*Source document:*
Integral expressed in terms of $F_\pm(x,n)$
For $2x\in(-\pi,\pi)$, one may write the integrand as
\begin{align}
\prod_\pm\ln(1\pm\sin x)
&=2f_-(2\bar x,2)-2f_-(\bar x,2)-2f_+(\bar x,2)-2\ln 2f_-(2\bar x,1)+2\bar x(2\bar x-\pi)+\ln^2 2
\end{align}
where $4\bar x=\pi-2x$ and $f_\pm(x,n)=\mathrm{Re}\ln^n(1\pm e^{2ix})$. Now note that for $n=1,2$, $f_\pm(x,n)$ has antiderivatives $F_\pm(x,n)$ which can be obtained through integration by parts. To be specific,
\begin{align}
F_-(x,1)&=\mathrm{Re}\frac i2\mathrm{Li}_2(e^{2ix})\\
F_-(x,2)&=\mathrm{Re}\frac i2\left(2\mathrm{Li}_3(1-e^{2ix})-2\mathrm{Li}_2(1-e^{2ix})\ln(1-e^{2ix})-\ln(e^{2ix})\ln^2(1-e^{2ix})\right)\\
F_+(x,2)&=\mathrm{Re}\frac i2\left(2\mathrm{Li}_3(z)-2\mathrm{Li}_2(z)\ln(z)-\ln^2 z\ln(1-z)+\frac{\ln^3 z} 3\right)
\end{align}
where $z=(1+e^{2ix})^{-1}$.

*Listed entries:*
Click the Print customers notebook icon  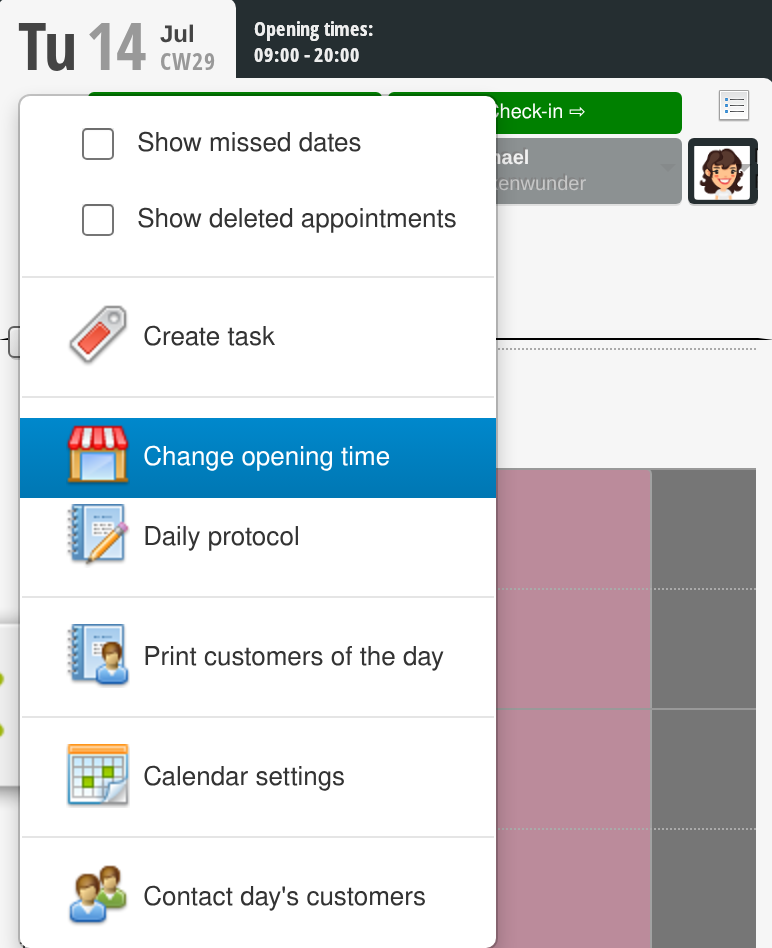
...
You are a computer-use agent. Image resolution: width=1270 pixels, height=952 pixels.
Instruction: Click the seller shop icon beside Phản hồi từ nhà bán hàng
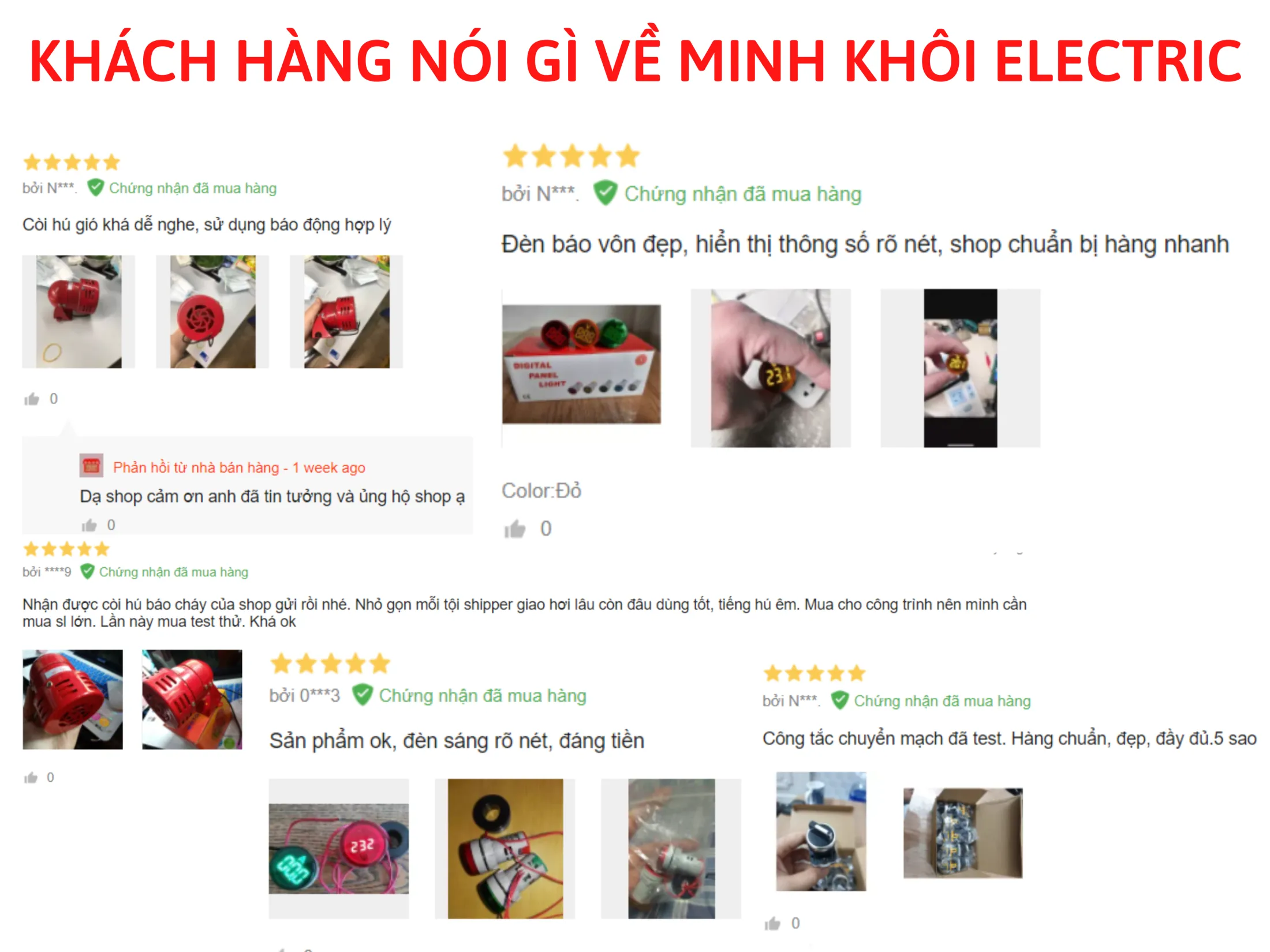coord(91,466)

*Set task:*
Extend the derivation expressing the integral in terms of $F_\pm(x,n)$, picking up right after the line defining $z$.

*Reply:*
As the integrand has no poles in the first quadrant, we are allowed to simply plug in the limits into these antiderivatives. This gives
\begin{align}
\int^\frac{\pi}{3}_0\prod_\pm\ln(1\pm\sin x)\ dx=&\ 2F_-\left(\tfrac\pi 2,2\right)-2F_-\left(\tfrac\pi 6,2\right)-4F_-\left(\tfrac\pi 4,2\right)+4F_-\left(\tfrac\pi{12},2\right)-4F_+\left(\tfrac\pi 4,2\right)\\&+4F_+\left(\tfrac\pi{12},2\right)-2\ln 2 F_+\left(\tfrac\pi{2},1\right)+2\ln 2 F_+\left(\tfrac\pi{6},1\right)+\frac\pi 3\ln^2 2-\frac{23\pi^3}{324}
\end{align}
It remains to simplify these polylogarithmic expressions.
Simplification of $F_-\left(\tfrac\pi{2},1\right)$ and $F_-\left(\tfrac\pi{6},1\right)$
Evidently, $F_+\left(\tfrac\pi{2},1\right)=\mathrm{Re}\left(\frac i2\mathrm{Li}_2(-1)\right)=0$, while the value of
$$F_+\left(\tfrac\pi{6},1\right)=\mathrm{Re}\left(\tfrac i2\mathrm{Li}_2(e^{\pi i/3})\right)=\frac{-\psi_1\left(\frac 16\right)-\psi_1\left(\frac 13\right)+\psi_1\left(\frac 23\right)+\psi_1\left(\frac 56\right)}{48\sqrt 3}=\frac{\pi^2}{6\sqrt 3}-\frac{\psi_1\left(\frac 13\right)}{4\sqrt 3}$$
can be deduced by writing it as a sum and applying the duplication formula followed by the reflection formula twice.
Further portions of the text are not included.